** EXTRACT PROVIDED **
※
« July 2005 | Main | September 2005 »

August 27, 2005

Fax facts

As VoIP becomes more prevalent as a replacement for traditional PSTN connections, the issue of how to handle fax traffic becomes more and more of an issue. Fax imposes special demands on VoIP networks because the standards used for fax transmission are designed to exploit features of switched circuits that do not fit within the parameters of most VoIP equipment.

A fax terminal works by scanning the source image and converting it into a stream of pixels that are transmitted to the remote terminal using a data protocol called T.30. This protocol defines how the pixel data is compressed, and how to attach additional meta-data to the transmission like the source terminal number, resolution, number of pages etc. T.30 is an interactive protocol that is composed of commands and responses that allow the terminals to negotiate capabilities at run-time.

T.30 is transmitted over a switched circuit voice line by converting the bitstream into modulated tones. This is the familar warbling that you hear when you accidentally pick up on a fax call. But these tones are merely the modulation technique used to transmit the T.30 data over a fixed bandwith communications channel. The actual payload is the underlying T.30 fax commands transmitted at baud rates between 300 and 19200 baud - the tones themselves are not really important. In this regard, a fax machine is exactly the same as a data modem, except that T.30 defines the higher protocol layers rather than just providing a raw bit stream like a data modem.

T.30 tone modulation is designed to work over a circuit switched voice connection, which these days is usually a 64 kbps voice channel sampled 8000 times a second. This approximates the previous generation analogue phone technology that used a copper wire pair with an approximate bandwidth of 3100 hz. These circuit switched connections have low (and constant) latency, have no jitter, but may experience loss or dropouts. The T.30 modulation is designed for this environment - it exploits the full bandwidth of the circuit switched connection (well, as far as the modulation technology of the era allowed), and the T.30 protocol implements error detection, and error correction, to solve the drop-out and signal noise problems

Given all of this, it might seem that T.30 could be used over a G.711 VoIP connection, because these are intended to emulate ye olde analogue copper wire circuit connection just like a BRI. After all, fax is just audio tones and G.711 is (by definition) the same audio modulation used on PSTN for BRI or PRI lines. But as many people will tell you, fax over G.711 only works reliably over a LAN network, and becomes very unreliable if used over the public Internet.
※
** MATERIAL SHOWN **
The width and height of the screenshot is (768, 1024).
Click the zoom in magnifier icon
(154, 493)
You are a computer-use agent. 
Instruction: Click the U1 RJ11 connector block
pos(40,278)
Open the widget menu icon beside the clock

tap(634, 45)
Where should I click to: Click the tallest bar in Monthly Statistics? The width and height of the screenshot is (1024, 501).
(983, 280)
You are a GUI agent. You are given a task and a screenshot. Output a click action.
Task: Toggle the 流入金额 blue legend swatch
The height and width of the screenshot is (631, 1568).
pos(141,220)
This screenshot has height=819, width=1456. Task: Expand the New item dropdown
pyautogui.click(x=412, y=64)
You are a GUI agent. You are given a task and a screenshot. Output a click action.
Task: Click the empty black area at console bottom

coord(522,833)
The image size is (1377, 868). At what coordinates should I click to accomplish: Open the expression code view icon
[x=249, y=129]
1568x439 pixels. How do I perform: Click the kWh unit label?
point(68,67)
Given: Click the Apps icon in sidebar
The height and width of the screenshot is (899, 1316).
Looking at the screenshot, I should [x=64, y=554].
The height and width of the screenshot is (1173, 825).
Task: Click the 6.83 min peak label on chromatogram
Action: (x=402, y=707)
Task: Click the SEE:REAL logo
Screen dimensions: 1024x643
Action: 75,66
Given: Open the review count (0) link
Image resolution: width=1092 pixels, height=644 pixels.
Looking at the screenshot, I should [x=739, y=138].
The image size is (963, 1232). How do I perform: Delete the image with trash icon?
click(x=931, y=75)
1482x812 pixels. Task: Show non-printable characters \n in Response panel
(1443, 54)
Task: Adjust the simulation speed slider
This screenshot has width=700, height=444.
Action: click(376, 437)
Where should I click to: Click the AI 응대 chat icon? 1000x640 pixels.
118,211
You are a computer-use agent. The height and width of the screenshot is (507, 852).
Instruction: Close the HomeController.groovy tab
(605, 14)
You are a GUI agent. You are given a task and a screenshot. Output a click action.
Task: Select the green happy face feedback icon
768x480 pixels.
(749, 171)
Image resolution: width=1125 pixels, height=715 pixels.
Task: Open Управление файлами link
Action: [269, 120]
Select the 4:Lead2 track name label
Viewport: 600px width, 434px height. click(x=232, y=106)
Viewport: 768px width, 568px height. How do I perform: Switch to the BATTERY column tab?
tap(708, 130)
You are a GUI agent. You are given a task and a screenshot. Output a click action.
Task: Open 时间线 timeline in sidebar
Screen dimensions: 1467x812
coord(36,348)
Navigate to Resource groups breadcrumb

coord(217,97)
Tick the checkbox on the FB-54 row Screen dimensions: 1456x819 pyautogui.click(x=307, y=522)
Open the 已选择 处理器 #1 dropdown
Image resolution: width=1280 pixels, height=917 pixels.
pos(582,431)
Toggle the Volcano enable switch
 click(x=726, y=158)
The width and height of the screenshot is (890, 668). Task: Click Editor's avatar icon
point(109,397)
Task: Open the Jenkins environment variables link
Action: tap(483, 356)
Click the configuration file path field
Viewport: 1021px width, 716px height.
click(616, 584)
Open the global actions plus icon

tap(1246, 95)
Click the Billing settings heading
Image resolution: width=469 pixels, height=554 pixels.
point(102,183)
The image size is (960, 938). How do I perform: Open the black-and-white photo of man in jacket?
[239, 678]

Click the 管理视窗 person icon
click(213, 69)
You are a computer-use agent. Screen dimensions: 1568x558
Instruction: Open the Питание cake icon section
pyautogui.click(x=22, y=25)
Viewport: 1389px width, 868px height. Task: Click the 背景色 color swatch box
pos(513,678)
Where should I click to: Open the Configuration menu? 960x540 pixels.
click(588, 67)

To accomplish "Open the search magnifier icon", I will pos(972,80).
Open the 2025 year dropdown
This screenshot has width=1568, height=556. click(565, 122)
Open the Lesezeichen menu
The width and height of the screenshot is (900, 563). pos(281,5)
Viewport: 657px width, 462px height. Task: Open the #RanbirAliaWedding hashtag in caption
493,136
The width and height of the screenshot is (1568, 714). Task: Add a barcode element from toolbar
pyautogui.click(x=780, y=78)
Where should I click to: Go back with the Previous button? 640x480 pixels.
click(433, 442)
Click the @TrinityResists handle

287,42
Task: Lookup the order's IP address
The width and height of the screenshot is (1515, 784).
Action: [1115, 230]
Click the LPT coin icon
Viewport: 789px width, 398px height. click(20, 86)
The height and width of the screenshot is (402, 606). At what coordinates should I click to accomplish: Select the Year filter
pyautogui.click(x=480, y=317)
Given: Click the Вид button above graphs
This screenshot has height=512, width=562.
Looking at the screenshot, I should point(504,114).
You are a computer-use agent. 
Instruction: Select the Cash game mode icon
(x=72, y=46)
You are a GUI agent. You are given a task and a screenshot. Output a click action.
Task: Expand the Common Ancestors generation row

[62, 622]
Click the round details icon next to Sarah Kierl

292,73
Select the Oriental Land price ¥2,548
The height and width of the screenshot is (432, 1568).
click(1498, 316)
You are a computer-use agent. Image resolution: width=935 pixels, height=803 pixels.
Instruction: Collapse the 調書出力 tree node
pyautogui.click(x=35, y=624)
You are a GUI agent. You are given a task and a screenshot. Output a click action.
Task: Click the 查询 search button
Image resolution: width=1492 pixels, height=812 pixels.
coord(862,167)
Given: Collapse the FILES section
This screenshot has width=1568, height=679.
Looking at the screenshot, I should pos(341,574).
※
** EXERCISE **
Write out the part of the fax post that starts at the words "Given all of" and stops after "the public Internet.". The items have no connection to the fax post.

** REPLY **
Given all of this, it might seem that T.30 could be used over a G.711 VoIP connection, because these are intended to emulate ye olde analogue copper wire circuit connection just like a BRI. After all, fax is just audio tones and G.711 is (by definition) the same audio modulation used on PSTN for BRI or PRI lines. But as many people will tell you, fax over G.711 only works reliably over a LAN network, and becomes very unreliable if used over the public Internet.